======== Verilen Metin ========

CAMİLER VE DİN GÖREVLİLERİ HAFTASI

Yeryüzünde ilk defa taş üstüne taş konularak bina edilen Kâbe-i Muzzama’nın şubeleri hükmündeki camiler, İslâm’ın sembolü, şehadetin nidâsı, tevhidin sedâsı ve vahdetin nişanıdır. Camiler Müslümanların, kutsal mekânları, namusları, onurları, haysiyetleri ve şerefleridir. İslâm beldelerinin aidiyet vesikaları ve tapu senetleridir. Günde beş defa minarelerden yükselen ezan sesleri, hem Kelime-i Şehadetin, hem istiklâlimizin nişânesidir. Nitekim Millî Şairimiz Mehmet Akif’te İstiklal Marşımızda:

Ruhumun senden İlâhî, şudur ancak emeli:

Değmesin ma’bedimin göğsüne nâmahrem eli!

Bu ezanlar, ki şehadetleri dînin temeli,

Ebedî, yurdumun üstünde benim inlemeli.

======== Kayıtlı Bilgiler ========

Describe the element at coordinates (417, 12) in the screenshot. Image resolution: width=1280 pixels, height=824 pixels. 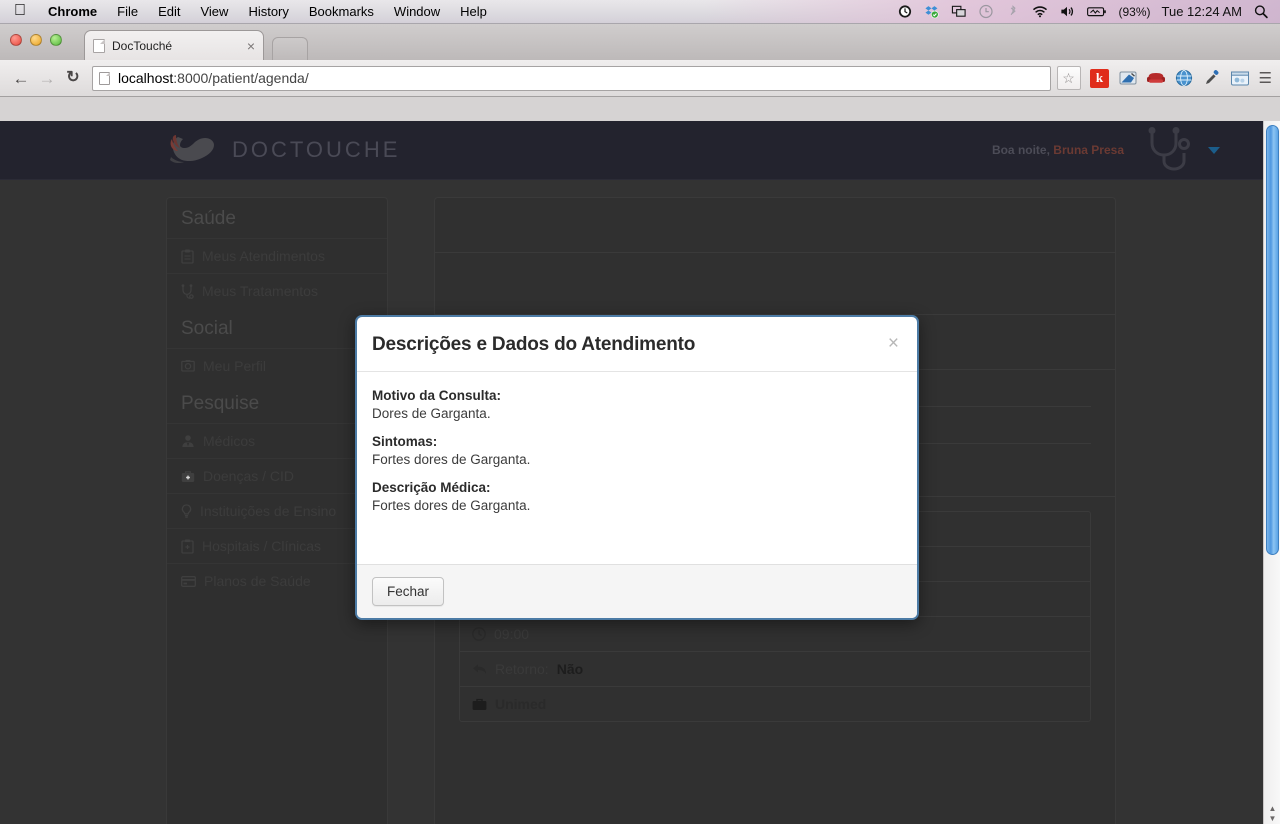
I see `menu-window: Window` at that location.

========

*Yapacağınız İş*:
Lütfen camilerle ilgili metinde "CAMİLER VE DİN" ile başlayıp "üstünde benim inlemeli." ile biten kısmı hiç değiştirmeden yazın.

*Alıştırma Sonucu*:
CAMİLER VE DİN GÖREVLİLERİ HAFTASI

Yeryüzünde ilk defa taş üstüne taş konularak bina edilen Kâbe-i Muzzama’nın şubeleri hükmündeki camiler, İslâm’ın sembolü, şehadetin nidâsı, tevhidin sedâsı ve vahdetin nişanıdır. Camiler Müslümanların, kutsal mekânları, namusları, onurları, haysiyetleri ve şerefleridir. İslâm beldelerinin aidiyet vesikaları ve tapu senetleridir. Günde beş defa minarelerden yükselen ezan sesleri, hem Kelime-i Şehadetin, hem istiklâlimizin nişânesidir. Nitekim Millî Şairimiz Mehmet Akif’te İstiklal Marşımızda:

Ruhumun senden İlâhî, şudur ancak emeli:

Değmesin ma’bedimin göğsüne nâmahrem eli!

Bu ezanlar, ki şehadetleri dînin temeli,

Ebedî, yurdumun üstünde benim inlemeli.